Om-Dar-Ba-Dar (1988)

Om-Dar-Ba-Dar is one of Indian cinema's best kept secrets. As trippy as any movie by Paradjanov or Jodorowsky, Om-Dar-Ba-Dar was, until the past year, the only feature film directed by Kamal Swaroop. After a brief stint in the international festival circuit, the film disappeared from public view and became something of legend among Indian cinephiles, never really getting the international attention it deserved. With the recent released of the restoration, this may finally begin to change. Om-Dar-Ba-Dar is ostensibly about a young boy named Om, and his coming-of-age in a fantastical town. Om is blessed with the ability to hold his breath underwater for extended periods of time. On a superficial level, Om-Dar-Ba-Dar resembles Fellini's Amarcord, but Swaroop's child is a beast of its own. Interspersed with surreal musical numbers, documentary footage, dreams and fantasies, and absurd comedy, this is a uniquely Indian film; one that could not have been made anywhere else.
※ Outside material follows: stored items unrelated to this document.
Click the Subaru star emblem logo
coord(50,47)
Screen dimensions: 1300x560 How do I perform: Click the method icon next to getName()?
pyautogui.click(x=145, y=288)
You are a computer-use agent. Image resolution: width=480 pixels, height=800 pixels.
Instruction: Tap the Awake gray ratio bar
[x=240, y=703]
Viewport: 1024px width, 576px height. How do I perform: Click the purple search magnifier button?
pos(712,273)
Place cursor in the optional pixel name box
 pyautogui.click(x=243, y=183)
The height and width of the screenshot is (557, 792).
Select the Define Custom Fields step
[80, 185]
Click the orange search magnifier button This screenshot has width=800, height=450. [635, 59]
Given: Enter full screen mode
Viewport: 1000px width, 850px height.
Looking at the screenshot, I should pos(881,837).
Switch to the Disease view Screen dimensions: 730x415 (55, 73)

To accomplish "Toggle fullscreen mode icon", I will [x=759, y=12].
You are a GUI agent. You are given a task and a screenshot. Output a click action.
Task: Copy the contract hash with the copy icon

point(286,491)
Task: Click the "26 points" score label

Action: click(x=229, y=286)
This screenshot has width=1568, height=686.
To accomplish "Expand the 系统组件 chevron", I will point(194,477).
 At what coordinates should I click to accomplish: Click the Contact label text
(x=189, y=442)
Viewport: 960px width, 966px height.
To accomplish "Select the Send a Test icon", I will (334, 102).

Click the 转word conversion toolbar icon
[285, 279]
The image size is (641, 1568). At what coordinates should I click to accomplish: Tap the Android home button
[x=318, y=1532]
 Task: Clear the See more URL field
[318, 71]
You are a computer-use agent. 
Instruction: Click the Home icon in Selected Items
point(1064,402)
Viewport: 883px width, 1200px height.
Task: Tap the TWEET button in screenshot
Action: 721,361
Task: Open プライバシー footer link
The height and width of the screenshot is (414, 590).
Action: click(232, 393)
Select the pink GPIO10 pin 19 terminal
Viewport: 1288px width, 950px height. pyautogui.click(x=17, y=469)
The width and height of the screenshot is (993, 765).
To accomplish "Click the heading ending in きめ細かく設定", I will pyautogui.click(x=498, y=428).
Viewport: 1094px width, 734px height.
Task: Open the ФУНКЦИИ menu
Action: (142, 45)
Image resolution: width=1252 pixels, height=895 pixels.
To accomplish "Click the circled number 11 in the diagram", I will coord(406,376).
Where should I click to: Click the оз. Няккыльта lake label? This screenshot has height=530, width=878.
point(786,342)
I will not even pretend to claim that I understood maybe even a fourth of the specific cultural elements, and a great deal of the film, especially the various linguistic puns, is obviously lost in translation, but the film also bursts at the seams with a kaleidoscopic cinematic energy and emotional universality. One does not exactly have to understand what they are seeing to feel it. That is the miracle of the cinema. There are images of fantastical visual beauty here, images that are colorful and bizarre, transmitted from another world obtuse to our own, but somehow familiar; it is storytelling seeped in mythology, but ancient and popular. The only problem with the film is not a fault of its own; but much of it, as stated already, really is lost in translation. But what is not, what is universal, is of such striking beauty.